Who will get the coronavirus vaccine as soon as it becomes available is starting to come into focus. A report released Friday breaks the U.S. population into four groups and assigns each a place in line.
Not unexpectedly, people who risk their lives to care for those suffering from COVID-19 – the “jump start” group – will have first dibs, along with police, firefighters and paramedics.
The recommendations come from a federal panel working on a fair and just vaccine allocation plan since July. The first group, called Phase 1a, includes front-line health workers, ambulance drivers, hospital and clinic cleaners and first responders — about 5% of the total U.S. population.
The National Academies of Sciences, Engineering, and Medicine was tasked with looking at the ethical questions associated with distributing a lifesaving vaccine in the midst of a pandemic. The report was requested by the National Institutes of Health and the Centers for Disease Control and Prevention.
The United States already is making millions of doses of COVID-19 vaccine before it’s even known which candidate will end up working. Even so, rationing at the beginning will be needed because it will take time to get shipping and delivery systems up and running smoothly.When a vaccine or vaccines will be ready isn’t know. It could be as soon as November but after the first of the year is most likely, scientists say.
The panel’s goal is to develop a rollout plan that maximizes the benefit to society by focusing on those at highest risk for severe illness or death from COVID-19.
“We hope these guidelines serve as the impetus for one of the most consequential peacetime efforts this country has ever seen,” said committee co-chair William Foege, emeritus distinguished professor of international health at Emory University and former CDC director.
Ultimately the decision of how coronavirus vaccine will be allocated rests on CDC’s Advisory Committee on Immunization Practices, whose guidelines will be informed in part by Friday’s report. As soon as the Food and Drug Administration authorizes a new vaccine, the advisory committee offers guidelines on how it should be distributed, to whom and when.
People in Phase 1a are critical to keeping the health care system functioning and are at high risk of exposure to sick patients. They’re also at higher risk of then transmitting the virus to others, including family members.
The second phase of vaccine distribution — Phase 1b — covers about 10% of the population. It includes people of all ages with underlying conditions like cancer, serious heart conditions, and sickle cell disease that put them at significantly higher risk of severe COVID-19 disease or death.
This group includes people with two or more chronic conditions that put them at higher risk, including kidney disease, chronic obstructive pulmonary disease, obesity or diabetes.
This phase also includes people 65 and older living in nursing homes, long-term care facilities, homeless shelters, group homes, prisons or jails.
Phase 2 covers between 30% to 35% of people in United States. It includes teachers, school staff and childcare workers and critical workers in high-risk settings who can’t avoid high-risk exposure to COVID-19, such as those working in the food supply system and public transit.

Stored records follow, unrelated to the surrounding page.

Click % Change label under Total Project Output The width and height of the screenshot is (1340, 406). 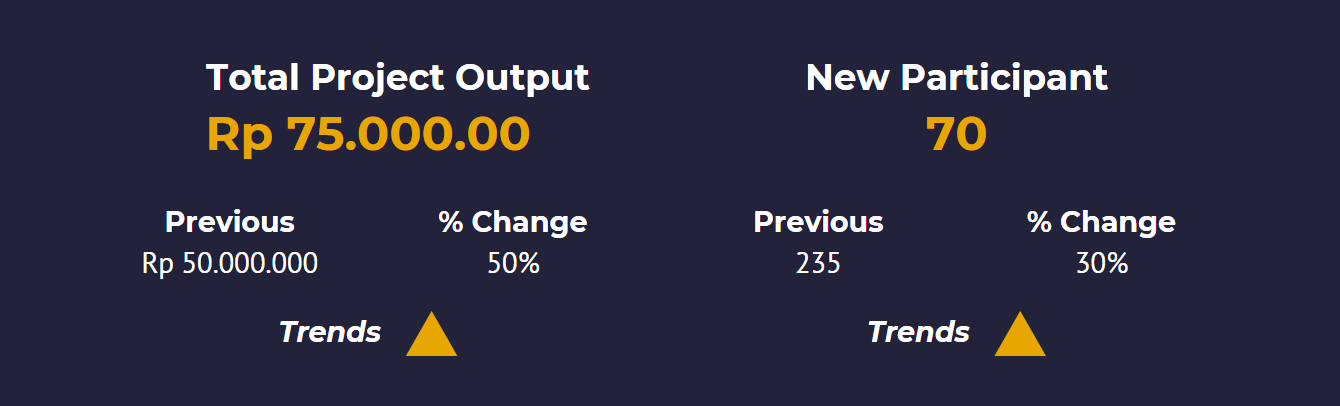point(513,222)
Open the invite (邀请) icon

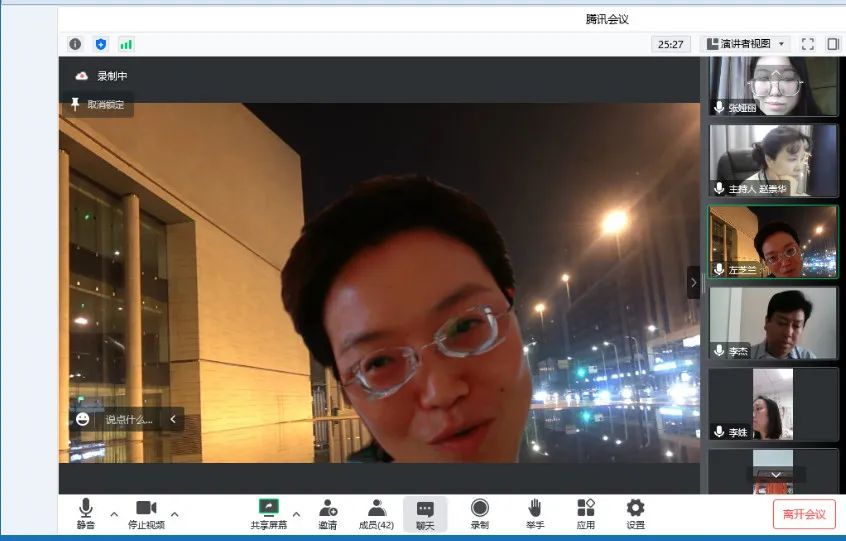(x=327, y=513)

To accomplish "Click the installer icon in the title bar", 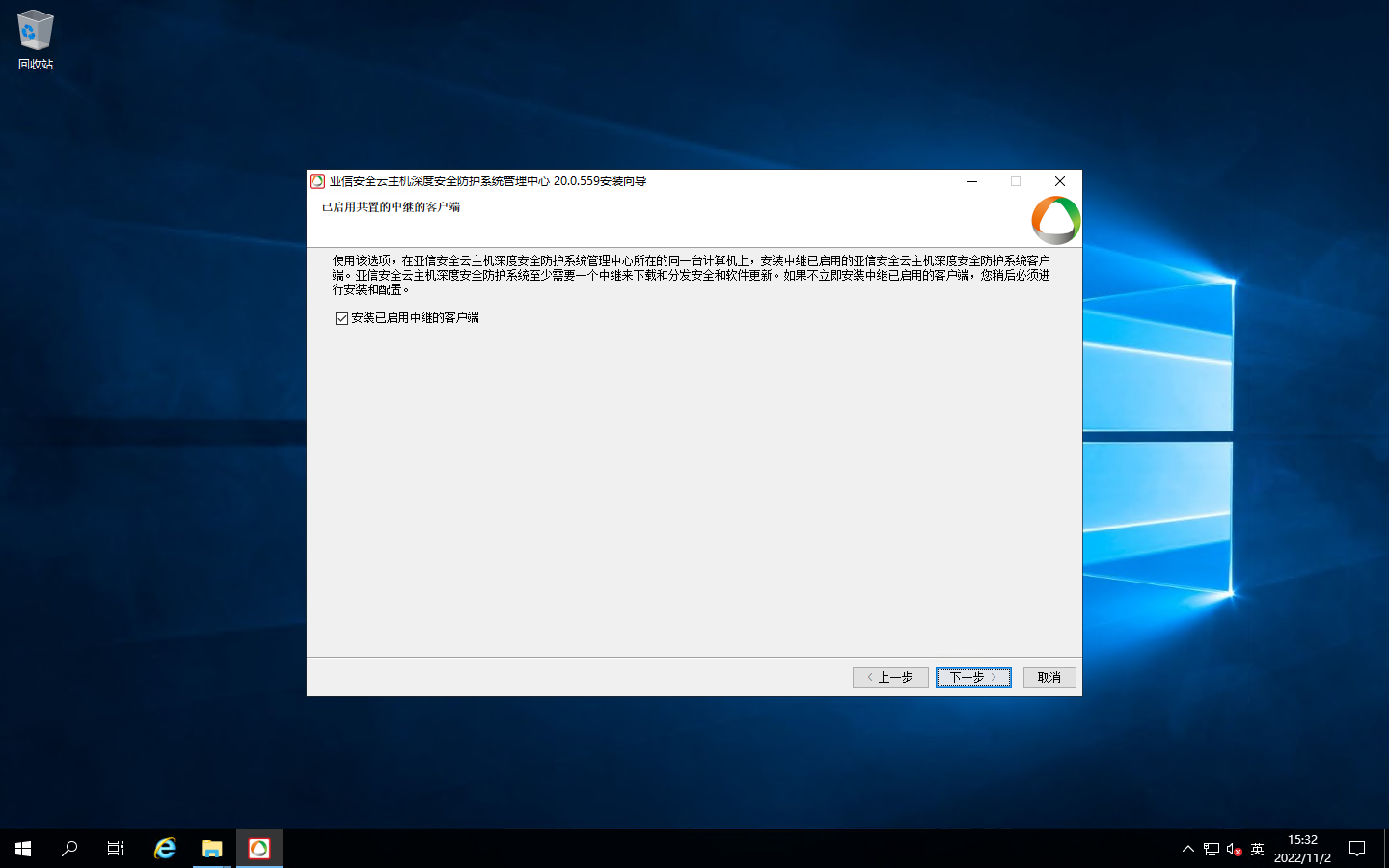I will click(x=317, y=181).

Also included are all people over 65, because they account for about 80% of all reported COVID-19 deaths.
Additionally, those who have one underlying condition that puts them at moderately higher risk, as well as people in homeless shelters or group homes and staff who work in those settings will have access to vaccine in this stage. People under 65 who are in prisons, jails, and detention centers and staffers also are included.
Phase 3 covers between 40% and 45% of the population. It includes young adults and people who work in industries such as higher education, hotels, banks, exercise facilities and factories.
Whether children are included in this group will depend if COVID-19 vaccines have been tested for safety and efficacy in younger age groups.
Finally, Phase 4 will include everyone elseresiding in the U.S. who did not have access to the vaccine in prior phases, between 5% and 15% of the population.
“In these uncertain and challenging times, the integrity of the COVID-19 vaccine development, allocation, and distribution processes will be critical to ensuring widespread access to vaccines that are safe and effective, and convincingly so for the public,” said National Academy of Medicine President Victor J. Dzau.
The committee explicitly acknowledged the virus has disproportionally hit Black, Hispanic and Native American communities due to long-standing disparities in access to health care and poverty. In addition, people in these communities often have front-line jobs they cannot do from home, putting them at higher risk for contracting COVID-19.
Because these communities face higher rates of hospitalization and death, the committee recommended special effort be made to deliver vaccine to people in high-vulnerability areas.
“At this moment there is an awakening to the power of racism, poverty, and bias in amplifying the health and economic pain and hardship imposed by this pandemic,” said committee co-chair Helene Gayle, president and CEO of the Chicago Community Trust. “We saw our work as one way to address these wrongs and do our part to work toward a new commitment to promoting health equity.”